Start of Input records

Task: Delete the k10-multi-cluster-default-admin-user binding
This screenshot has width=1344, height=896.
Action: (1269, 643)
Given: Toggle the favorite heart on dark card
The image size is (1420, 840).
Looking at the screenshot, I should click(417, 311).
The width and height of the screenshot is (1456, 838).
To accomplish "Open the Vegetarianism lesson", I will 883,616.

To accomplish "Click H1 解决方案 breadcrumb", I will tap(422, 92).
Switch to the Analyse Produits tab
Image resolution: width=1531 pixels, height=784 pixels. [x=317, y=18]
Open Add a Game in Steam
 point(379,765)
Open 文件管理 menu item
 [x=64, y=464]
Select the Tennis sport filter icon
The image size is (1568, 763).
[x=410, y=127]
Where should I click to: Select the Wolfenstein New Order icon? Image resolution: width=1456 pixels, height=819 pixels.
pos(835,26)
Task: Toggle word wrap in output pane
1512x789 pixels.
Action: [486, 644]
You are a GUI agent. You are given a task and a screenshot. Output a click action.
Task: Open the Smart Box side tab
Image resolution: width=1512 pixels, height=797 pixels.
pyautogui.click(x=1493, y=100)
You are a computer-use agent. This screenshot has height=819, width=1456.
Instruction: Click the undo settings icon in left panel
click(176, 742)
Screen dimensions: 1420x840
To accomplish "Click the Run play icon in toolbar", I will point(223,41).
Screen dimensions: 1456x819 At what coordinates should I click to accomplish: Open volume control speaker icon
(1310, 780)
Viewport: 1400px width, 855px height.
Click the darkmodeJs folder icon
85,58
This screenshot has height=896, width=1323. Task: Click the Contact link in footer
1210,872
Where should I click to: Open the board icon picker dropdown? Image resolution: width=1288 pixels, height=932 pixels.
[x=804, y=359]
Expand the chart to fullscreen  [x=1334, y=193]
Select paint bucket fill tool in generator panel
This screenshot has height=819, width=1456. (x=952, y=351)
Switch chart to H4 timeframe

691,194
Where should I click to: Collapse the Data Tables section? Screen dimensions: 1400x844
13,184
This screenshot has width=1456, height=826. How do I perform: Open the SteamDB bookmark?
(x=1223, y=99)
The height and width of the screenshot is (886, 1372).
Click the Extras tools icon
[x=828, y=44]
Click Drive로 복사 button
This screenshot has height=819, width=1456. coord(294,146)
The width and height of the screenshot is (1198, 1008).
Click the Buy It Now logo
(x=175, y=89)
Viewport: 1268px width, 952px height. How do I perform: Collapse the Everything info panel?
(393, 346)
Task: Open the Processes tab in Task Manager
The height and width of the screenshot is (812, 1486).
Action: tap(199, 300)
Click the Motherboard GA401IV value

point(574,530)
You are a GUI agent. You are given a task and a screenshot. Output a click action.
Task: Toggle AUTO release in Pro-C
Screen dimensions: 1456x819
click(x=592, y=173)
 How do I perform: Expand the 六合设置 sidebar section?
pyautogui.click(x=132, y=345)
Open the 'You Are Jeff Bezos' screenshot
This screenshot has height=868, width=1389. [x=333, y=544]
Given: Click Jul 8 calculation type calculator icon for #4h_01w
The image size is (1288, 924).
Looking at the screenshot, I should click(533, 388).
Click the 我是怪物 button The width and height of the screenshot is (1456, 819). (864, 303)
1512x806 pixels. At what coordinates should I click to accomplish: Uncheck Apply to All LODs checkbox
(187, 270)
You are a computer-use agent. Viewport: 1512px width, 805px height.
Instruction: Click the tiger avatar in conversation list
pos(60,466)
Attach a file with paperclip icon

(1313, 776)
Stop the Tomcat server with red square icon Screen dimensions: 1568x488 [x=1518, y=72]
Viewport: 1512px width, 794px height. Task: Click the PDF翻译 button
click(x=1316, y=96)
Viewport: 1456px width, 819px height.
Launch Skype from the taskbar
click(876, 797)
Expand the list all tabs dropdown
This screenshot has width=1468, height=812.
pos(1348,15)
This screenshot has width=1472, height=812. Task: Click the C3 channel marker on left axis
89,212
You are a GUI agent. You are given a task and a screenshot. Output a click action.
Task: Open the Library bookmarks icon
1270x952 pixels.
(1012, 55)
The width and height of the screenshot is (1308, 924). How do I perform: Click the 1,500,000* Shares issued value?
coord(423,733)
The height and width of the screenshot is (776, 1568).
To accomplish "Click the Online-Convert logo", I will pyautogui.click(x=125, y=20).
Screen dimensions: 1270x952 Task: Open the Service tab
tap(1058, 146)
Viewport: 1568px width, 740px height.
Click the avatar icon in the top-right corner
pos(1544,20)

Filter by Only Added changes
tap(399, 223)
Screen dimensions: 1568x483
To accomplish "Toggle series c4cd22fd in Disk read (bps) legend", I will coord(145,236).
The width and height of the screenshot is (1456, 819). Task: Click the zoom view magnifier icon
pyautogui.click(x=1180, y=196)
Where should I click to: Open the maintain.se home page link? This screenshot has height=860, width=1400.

End of Input records

> **Aim of the exercise**
Each record must be transcribed exactly, with nothing left out.

> **Solution**
Task: Delete the k10-multi-cluster-default-admin-user binding
This screenshot has width=1344, height=896.
Action: (1269, 643)
Given: Toggle the favorite heart on dark card
The image size is (1420, 840).
Looking at the screenshot, I should click(417, 311).
The width and height of the screenshot is (1456, 838).
To accomplish "Open the Vegetarianism lesson", I will 883,616.

To accomplish "Click H1 解决方案 breadcrumb", I will tap(422, 92).
Switch to the Analyse Produits tab
Image resolution: width=1531 pixels, height=784 pixels. [x=317, y=18]
Open Add a Game in Steam
 point(379,765)
Open 文件管理 menu item
 [x=64, y=464]
Select the Tennis sport filter icon
The image size is (1568, 763).
[x=410, y=127]
Where should I click to: Select the Wolfenstein New Order icon? Image resolution: width=1456 pixels, height=819 pixels.
pos(835,26)
Task: Toggle word wrap in output pane
1512x789 pixels.
Action: [486, 644]
You are a GUI agent. You are given a task and a screenshot. Output a click action.
Task: Open the Smart Box side tab
Image resolution: width=1512 pixels, height=797 pixels.
pyautogui.click(x=1493, y=100)
You are a computer-use agent. This screenshot has height=819, width=1456.
Instruction: Click the undo settings icon in left panel
click(176, 742)
Screen dimensions: 1420x840
To accomplish "Click the Run play icon in toolbar", I will point(223,41).
Screen dimensions: 1456x819 At what coordinates should I click to accomplish: Open volume control speaker icon
(1310, 780)
Viewport: 1400px width, 855px height.
Click the darkmodeJs folder icon
85,58
This screenshot has height=896, width=1323. Task: Click the Contact link in footer
1210,872
Where should I click to: Open the board icon picker dropdown? Image resolution: width=1288 pixels, height=932 pixels.
[x=804, y=359]
Expand the chart to fullscreen  [x=1334, y=193]
Select paint bucket fill tool in generator panel
This screenshot has height=819, width=1456. (x=952, y=351)
Switch chart to H4 timeframe

691,194
Where should I click to: Collapse the Data Tables section? Screen dimensions: 1400x844
13,184
This screenshot has width=1456, height=826. How do I perform: Open the SteamDB bookmark?
(x=1223, y=99)
The height and width of the screenshot is (886, 1372).
Click the Extras tools icon
[x=828, y=44]
Click Drive로 복사 button
This screenshot has height=819, width=1456. coord(294,146)
The width and height of the screenshot is (1198, 1008).
Click the Buy It Now logo
(x=175, y=89)
Viewport: 1268px width, 952px height. How do I perform: Collapse the Everything info panel?
(393, 346)
Task: Open the Processes tab in Task Manager
The height and width of the screenshot is (812, 1486).
Action: tap(199, 300)
Click the Motherboard GA401IV value

point(574,530)
You are a GUI agent. You are given a task and a screenshot. Output a click action.
Task: Toggle AUTO release in Pro-C
Screen dimensions: 1456x819
click(x=592, y=173)
 How do I perform: Expand the 六合设置 sidebar section?
pyautogui.click(x=132, y=345)
Open the 'You Are Jeff Bezos' screenshot
This screenshot has height=868, width=1389. [x=333, y=544]
Given: Click Jul 8 calculation type calculator icon for #4h_01w
The image size is (1288, 924).
Looking at the screenshot, I should click(533, 388).
Click the 我是怪物 button The width and height of the screenshot is (1456, 819). (864, 303)
1512x806 pixels. At what coordinates should I click to accomplish: Uncheck Apply to All LODs checkbox
(187, 270)
You are a computer-use agent. Viewport: 1512px width, 805px height.
Instruction: Click the tiger avatar in conversation list
pos(60,466)
Attach a file with paperclip icon

(1313, 776)
Stop the Tomcat server with red square icon Screen dimensions: 1568x488 [x=1518, y=72]
Viewport: 1512px width, 794px height. Task: Click the PDF翻译 button
click(x=1316, y=96)
Viewport: 1456px width, 819px height.
Launch Skype from the taskbar
click(876, 797)
Expand the list all tabs dropdown
This screenshot has width=1468, height=812.
pos(1348,15)
This screenshot has width=1472, height=812. Task: Click the C3 channel marker on left axis
89,212
You are a GUI agent. You are given a task and a screenshot. Output a click action.
Task: Open the Library bookmarks icon
1270x952 pixels.
(1012, 55)
The width and height of the screenshot is (1308, 924). How do I perform: Click the 1,500,000* Shares issued value?
coord(423,733)
The height and width of the screenshot is (776, 1568).
To accomplish "Click the Online-Convert logo", I will pyautogui.click(x=125, y=20).
Screen dimensions: 1270x952 Task: Open the Service tab
tap(1058, 146)
Viewport: 1568px width, 740px height.
Click the avatar icon in the top-right corner
pos(1544,20)

Filter by Only Added changes
tap(399, 223)
Screen dimensions: 1568x483
To accomplish "Toggle series c4cd22fd in Disk read (bps) legend", I will coord(145,236).
The width and height of the screenshot is (1456, 819). Task: Click the zoom view magnifier icon
pyautogui.click(x=1180, y=196)
Where should I click to: Open the maintain.se home page link? This screenshot has height=860, width=1400.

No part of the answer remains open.